Jackfruits | Photo: Mathrubhumi

“The result was the most dramatic price increase the rice market had ever seen, with prices soaring to about US$1,100 per ton from about US$480 in just eight weeks,” said the Bloomberg report that also warned against the world’s over-reliance on wheat.

The rice crisis of 2008 seems to be repeating. In addition, the current disruption in sunflower oil has sent palm oil prices soaring, and Indonesia, which together with Malaysia accounts for almost 90 per cent of the world’s palm oil production, has seen the domestic price jump to record levels, leading to large-scale protests in parts of the country.

Last week, Jakarta curtailed palm oil exports, putting major importers like India on a sticky wicket.
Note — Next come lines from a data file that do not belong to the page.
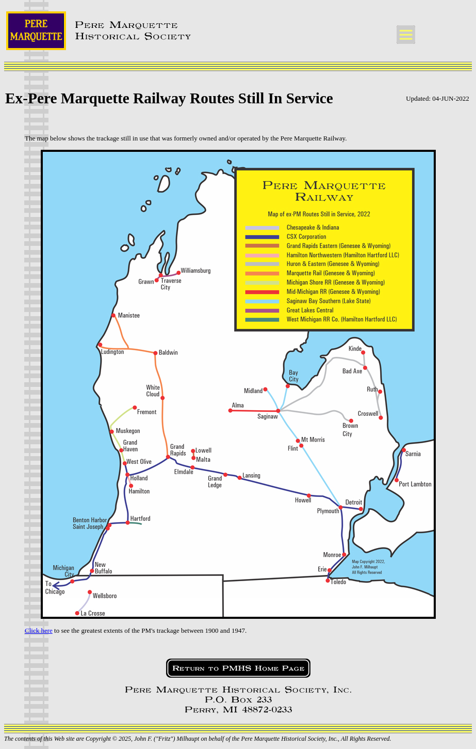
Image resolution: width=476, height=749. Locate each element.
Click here (39, 630)
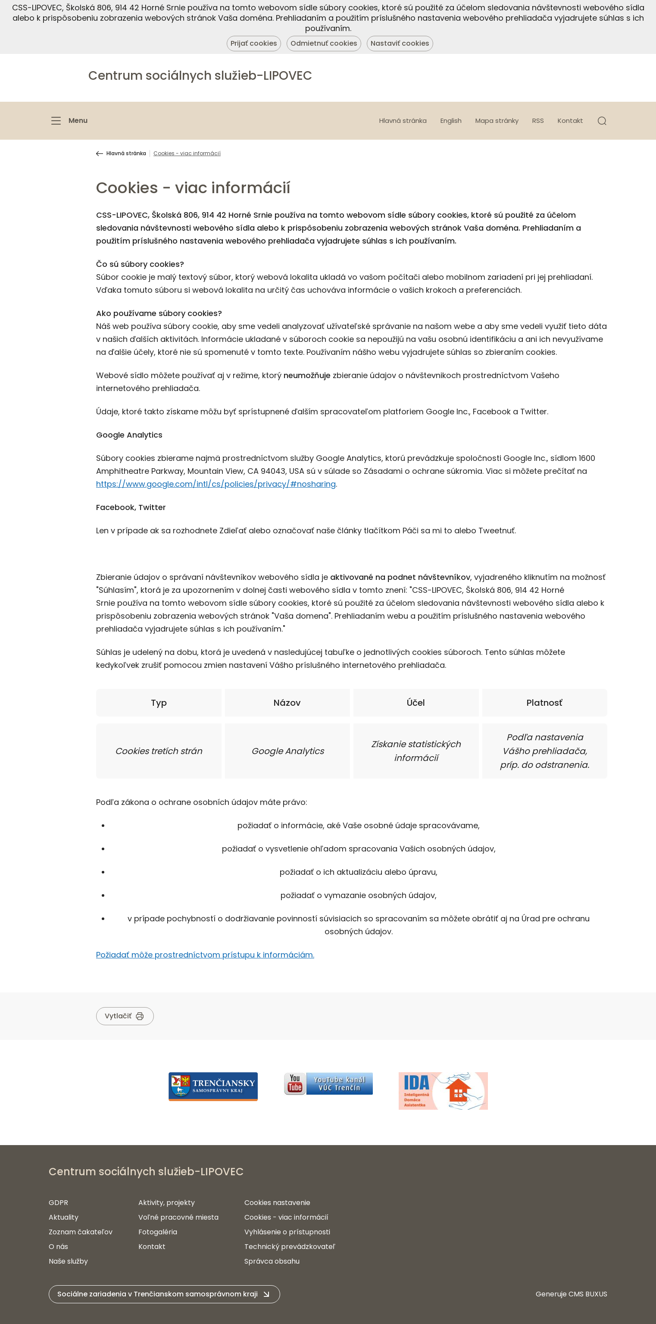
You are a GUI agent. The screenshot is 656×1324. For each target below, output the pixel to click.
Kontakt (570, 120)
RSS (538, 120)
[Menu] (68, 121)
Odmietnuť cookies (324, 43)
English (451, 120)
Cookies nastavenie (277, 1203)
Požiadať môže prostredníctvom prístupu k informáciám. (205, 954)
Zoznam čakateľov (80, 1232)
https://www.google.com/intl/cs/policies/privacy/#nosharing (216, 484)
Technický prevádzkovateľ (289, 1247)
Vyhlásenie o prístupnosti (287, 1232)
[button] (602, 121)
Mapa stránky (497, 120)
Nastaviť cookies (400, 43)
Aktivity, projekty (166, 1203)
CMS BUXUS (588, 1294)
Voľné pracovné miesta (178, 1217)
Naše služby (68, 1261)
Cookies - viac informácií (286, 1217)
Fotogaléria (157, 1232)
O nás (58, 1247)
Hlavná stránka (403, 120)
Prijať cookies (254, 43)
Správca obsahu (272, 1261)
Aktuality (63, 1217)
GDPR (58, 1203)
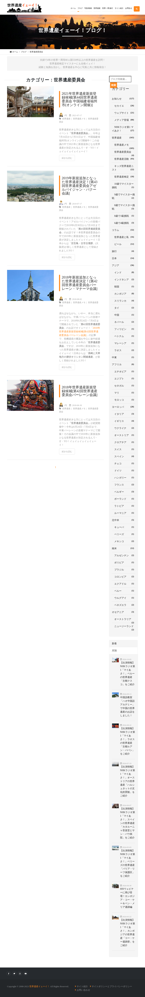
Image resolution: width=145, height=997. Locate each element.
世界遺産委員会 (123, 153)
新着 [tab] (114, 643)
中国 (123, 314)
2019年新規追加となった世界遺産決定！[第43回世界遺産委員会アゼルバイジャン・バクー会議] (80, 185)
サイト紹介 (82, 986)
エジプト (123, 378)
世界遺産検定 (123, 176)
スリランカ (123, 300)
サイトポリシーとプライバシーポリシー (112, 986)
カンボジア (123, 293)
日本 (123, 258)
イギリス (123, 420)
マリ (123, 392)
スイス (123, 449)
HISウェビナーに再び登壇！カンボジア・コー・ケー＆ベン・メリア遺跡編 (127, 898)
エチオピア (123, 371)
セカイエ (123, 105)
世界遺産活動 (123, 158)
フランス (123, 484)
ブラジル (123, 569)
Such vulnerabilities threatening food supply is the nightmare of all governments, while the effect of climate change on crop production is worrying agriculture experts. A recent article published in The Nature Communication magazine advocated a rethinking of some US$450 billion annual subsidies being given to the farming sector globally.
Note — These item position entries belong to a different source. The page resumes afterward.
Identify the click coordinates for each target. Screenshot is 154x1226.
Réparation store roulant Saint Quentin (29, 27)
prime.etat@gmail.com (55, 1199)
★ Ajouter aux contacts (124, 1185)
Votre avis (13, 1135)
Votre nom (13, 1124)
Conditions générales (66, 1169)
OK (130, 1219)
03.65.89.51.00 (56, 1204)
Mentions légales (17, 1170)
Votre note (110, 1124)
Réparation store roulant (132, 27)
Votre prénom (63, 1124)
The report said if this subsidy is diverted to different crops like fruits, vegetables, and other horticultural products, it will help improve the dietary benefits and decrease the greenhouse gas emissions.

“The findings suggest that reforming agricultural subsidy schemes based on health and climate-change objectives can be economically feasible and contribute to transitions towards healthy and sustainable food systems,” it said.

Some experts say the recent jolts in the agribusiness sector provide an opportunity to rethink the over-reliance on a few crops and spend the subsidies more evenly to encourage the cultivation of other staples.

It is easier said than done. Asking rice and wheat farmers to shift to other crops will be challenging. But with the effects of climate change, the war in some distant country threatening imports, and a need for a more nutritious diet have made such a debate prudent.

According to health experts, a starch-rich diet is a key factor in rising lifestyle diseases like diabetes and other diseases. A nutritious diet with more vegetables, fruits, and legumes could reduce the risk dramatically.

The first step would be to welcome local produce like green mangoes, jackfruit and breadfruit into your household and give them a prominent place on your dining table.